Discussion in the Dota 2 community suggests that it’s increasingly unlikely that the China DPC region will make it to Stockholm.

The Stockholm Major is facing the prospect of missing a major region as one professional with links to the Chinese scene suggests, “If I were a player competing at the event, I wouldn’t attend.” The quote comes from former Mars Media and LGD Gaming employee Dimitre Vallette.

In a thread reacting to the question, ‘what are the odds the Chinese teams make it to the Major?’ Vallette gives a decidedly negative appraisal of the situation in Shanghai, where he currently resides. An employee of Shanghai-based esports consultancy Red Marble Esports, Vallette describes a difficult decision for any Chinese players. Effectively, players would face a lengthy quarantine or inability to re-enter their home country if they play in Stockholm.

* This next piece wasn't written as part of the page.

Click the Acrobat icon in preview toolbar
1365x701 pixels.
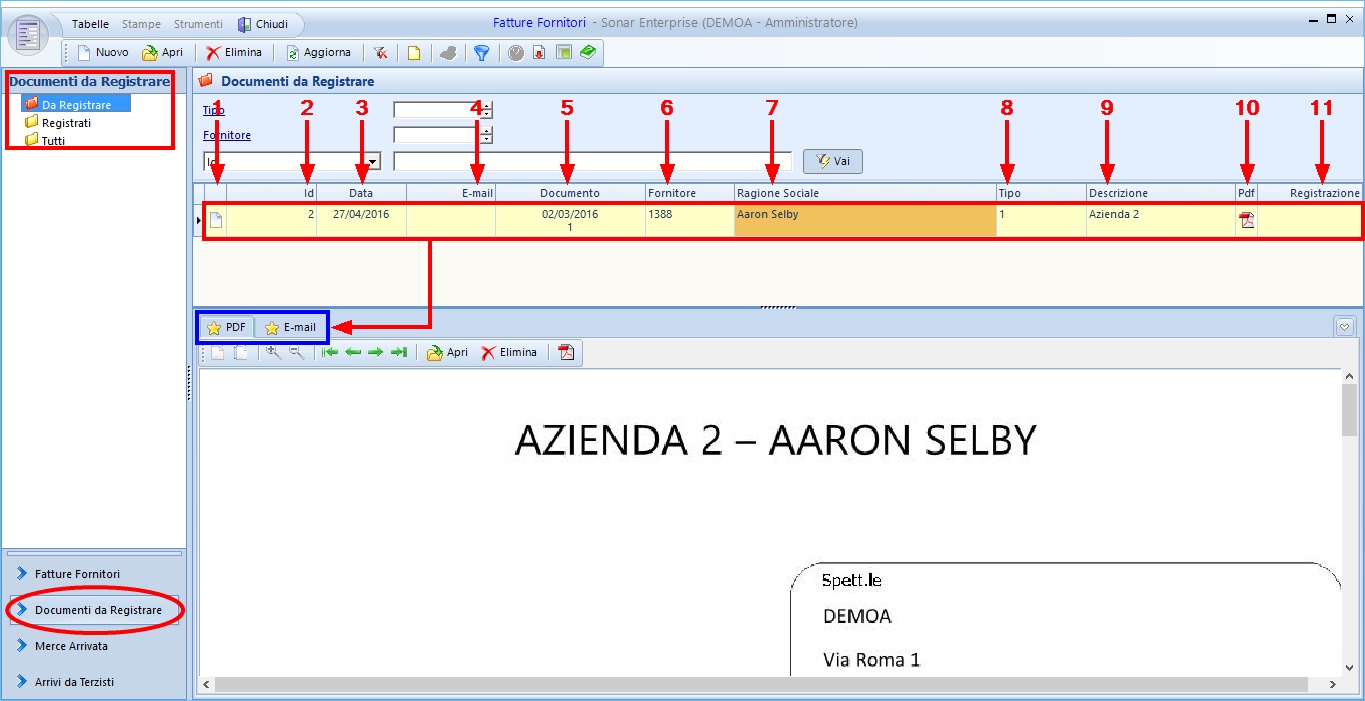pos(566,353)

“Shanghai (and China) is trying to achieve 0 cases. Now imagine a group of people coming back from Europe. What do you think is going to happen to them?”

Dimitre Vallette

The uncertainty now around China and the CIS has created a potential nightmare scenario for the Major: Two significant regions, with seven total slots, may not be able to attend. Turning an 18-team super-tournament into an 11-team one.

Broad concerns

We’ve spoken at length about the issues in the CIS/EEU region. The fact the scene is being left behind. That organizing a replacement tournament for the season has its own set of hurdles and issues, including the fact one of the biggest teams in the region won’t work with players living in Russia. Whatever the path to the Major for the CIS is, it’s definitely a rocky one.

But for China, a different practical issue exists: Can the players even get back after the Major? Stockholm, and Sweden as a whole, has taken perhaps one of the most unique responses to the Pandemic. Sweden simply rode out the Pandemic with almost no lockdowns, mask mandates, and other precautions. It has since received a mixed review on this approach, from harsh condemnation to tacit support for the methods.

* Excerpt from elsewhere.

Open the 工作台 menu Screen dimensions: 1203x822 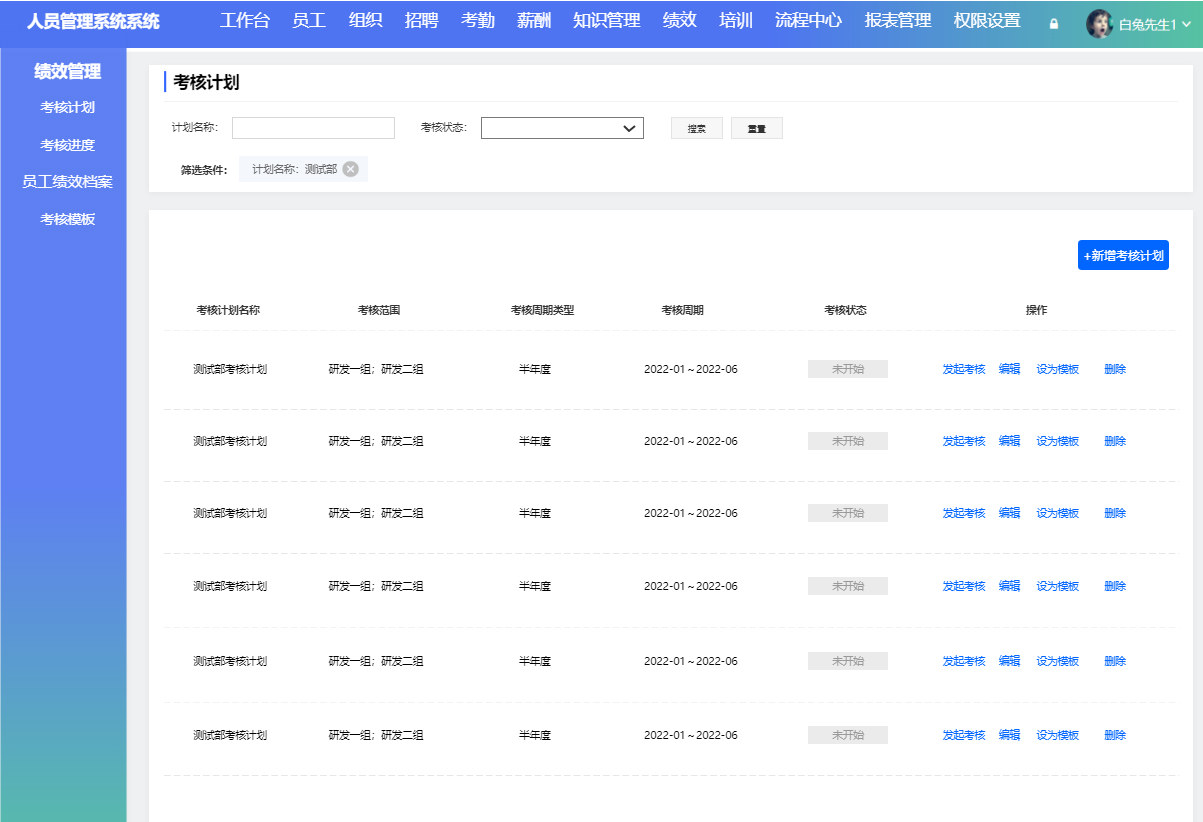point(245,20)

This makes Sweden possibly the worst place to travel to if you then want to return to a country that is under one of the harshest lockdowns globally. In Shanghai, local residents face a food shortage simply because of a lack of resources to deliver them. PCR tests and volunteering are the only valid excuses to leave the house. This is all because China is shooting for a zero-cases situation. 

Any players returning from Stockholm would likely be trapped outside of the country for perhaps weeks or months. Something the players of Chinese teams faced both after the Animajor and TI10. It would be entirely reasonable for players to decline to attend the Major, knowing that doing so would mean being trapped away from home, unable to return.